Your reply should be the following data, copied exactly.

⟨

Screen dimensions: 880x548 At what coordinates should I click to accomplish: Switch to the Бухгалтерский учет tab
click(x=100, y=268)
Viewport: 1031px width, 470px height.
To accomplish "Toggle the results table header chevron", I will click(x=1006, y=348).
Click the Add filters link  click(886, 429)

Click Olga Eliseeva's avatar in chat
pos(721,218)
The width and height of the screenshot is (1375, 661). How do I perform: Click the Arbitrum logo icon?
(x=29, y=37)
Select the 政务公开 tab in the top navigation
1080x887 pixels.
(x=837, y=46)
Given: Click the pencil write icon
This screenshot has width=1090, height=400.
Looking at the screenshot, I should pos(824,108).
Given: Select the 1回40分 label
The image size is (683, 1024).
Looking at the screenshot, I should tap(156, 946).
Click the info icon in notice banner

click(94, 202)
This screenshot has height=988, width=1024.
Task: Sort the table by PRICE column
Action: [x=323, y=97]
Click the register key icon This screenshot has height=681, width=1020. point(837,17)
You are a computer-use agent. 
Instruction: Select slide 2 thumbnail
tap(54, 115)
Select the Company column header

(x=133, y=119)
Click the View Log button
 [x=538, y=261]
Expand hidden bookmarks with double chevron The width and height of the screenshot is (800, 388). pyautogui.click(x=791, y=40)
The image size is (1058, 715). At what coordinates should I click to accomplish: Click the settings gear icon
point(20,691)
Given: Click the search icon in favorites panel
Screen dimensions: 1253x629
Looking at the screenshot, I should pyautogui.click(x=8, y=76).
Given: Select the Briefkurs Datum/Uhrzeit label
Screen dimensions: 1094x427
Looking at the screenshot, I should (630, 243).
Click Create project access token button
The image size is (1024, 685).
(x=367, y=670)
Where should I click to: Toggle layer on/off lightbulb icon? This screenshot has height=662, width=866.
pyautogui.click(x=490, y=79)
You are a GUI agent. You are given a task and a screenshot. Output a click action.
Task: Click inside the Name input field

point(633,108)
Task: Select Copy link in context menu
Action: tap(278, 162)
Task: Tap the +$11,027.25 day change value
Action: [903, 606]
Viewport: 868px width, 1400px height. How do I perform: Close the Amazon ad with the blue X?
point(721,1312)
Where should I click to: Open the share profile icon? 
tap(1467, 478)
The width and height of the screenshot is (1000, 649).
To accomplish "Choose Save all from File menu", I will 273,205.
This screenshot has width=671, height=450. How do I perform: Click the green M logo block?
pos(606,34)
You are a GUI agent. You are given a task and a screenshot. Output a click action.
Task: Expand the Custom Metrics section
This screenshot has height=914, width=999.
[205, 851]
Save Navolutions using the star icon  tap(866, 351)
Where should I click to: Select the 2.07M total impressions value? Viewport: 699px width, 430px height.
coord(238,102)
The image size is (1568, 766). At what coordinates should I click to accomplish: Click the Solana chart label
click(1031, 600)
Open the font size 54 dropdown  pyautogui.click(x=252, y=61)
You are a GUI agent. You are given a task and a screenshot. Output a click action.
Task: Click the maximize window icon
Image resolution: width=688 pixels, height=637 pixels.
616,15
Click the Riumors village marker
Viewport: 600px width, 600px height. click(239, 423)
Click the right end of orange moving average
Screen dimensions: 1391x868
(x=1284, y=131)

⟩

OUTPUT FOR THIS TASK
Screen dimensions: 880x548 At what coordinates should I click to accomplish: Switch to the Бухгалтерский учет tab
click(x=100, y=268)
Viewport: 1031px width, 470px height.
To accomplish "Toggle the results table header chevron", I will click(x=1006, y=348).
Click the Add filters link  click(886, 429)

Click Olga Eliseeva's avatar in chat
pos(721,218)
The width and height of the screenshot is (1375, 661). How do I perform: Click the Arbitrum logo icon?
(x=29, y=37)
Select the 政务公开 tab in the top navigation
1080x887 pixels.
(x=837, y=46)
Given: Click the pencil write icon
This screenshot has width=1090, height=400.
Looking at the screenshot, I should pos(824,108).
Given: Select the 1回40分 label
The image size is (683, 1024).
Looking at the screenshot, I should tap(156, 946).
Click the info icon in notice banner

click(94, 202)
This screenshot has height=988, width=1024.
Task: Sort the table by PRICE column
Action: [x=323, y=97]
Click the register key icon This screenshot has height=681, width=1020. point(837,17)
You are a computer-use agent. 
Instruction: Select slide 2 thumbnail
tap(54, 115)
Select the Company column header

(x=133, y=119)
Click the View Log button
 [x=538, y=261]
Expand hidden bookmarks with double chevron The width and height of the screenshot is (800, 388). pyautogui.click(x=791, y=40)
The image size is (1058, 715). At what coordinates should I click to accomplish: Click the settings gear icon
point(20,691)
Given: Click the search icon in favorites panel
Screen dimensions: 1253x629
Looking at the screenshot, I should pyautogui.click(x=8, y=76).
Given: Select the Briefkurs Datum/Uhrzeit label
Screen dimensions: 1094x427
Looking at the screenshot, I should (630, 243).
Click Create project access token button
The image size is (1024, 685).
(x=367, y=670)
Where should I click to: Toggle layer on/off lightbulb icon? This screenshot has height=662, width=866.
pyautogui.click(x=490, y=79)
You are a GUI agent. You are given a task and a screenshot. Output a click action.
Task: Click inside the Name input field

point(633,108)
Task: Select Copy link in context menu
Action: tap(278, 162)
Task: Tap the +$11,027.25 day change value
Action: [903, 606]
Viewport: 868px width, 1400px height. How do I perform: Close the Amazon ad with the blue X?
point(721,1312)
Where should I click to: Open the share profile icon? 
tap(1467, 478)
The width and height of the screenshot is (1000, 649).
To accomplish "Choose Save all from File menu", I will 273,205.
This screenshot has width=671, height=450. How do I perform: Click the green M logo block?
pos(606,34)
You are a GUI agent. You are given a task and a screenshot. Output a click action.
Task: Expand the Custom Metrics section
This screenshot has height=914, width=999.
[205, 851]
Save Navolutions using the star icon  tap(866, 351)
Where should I click to: Select the 2.07M total impressions value? Viewport: 699px width, 430px height.
coord(238,102)
The image size is (1568, 766). At what coordinates should I click to accomplish: Click the Solana chart label
click(1031, 600)
Open the font size 54 dropdown  pyautogui.click(x=252, y=61)
You are a GUI agent. You are given a task and a screenshot. Output a click action.
Task: Click the maximize window icon
Image resolution: width=688 pixels, height=637 pixels.
616,15
Click the Riumors village marker
Viewport: 600px width, 600px height. click(239, 423)
Click the right end of orange moving average
Screen dimensions: 1391x868
(x=1284, y=131)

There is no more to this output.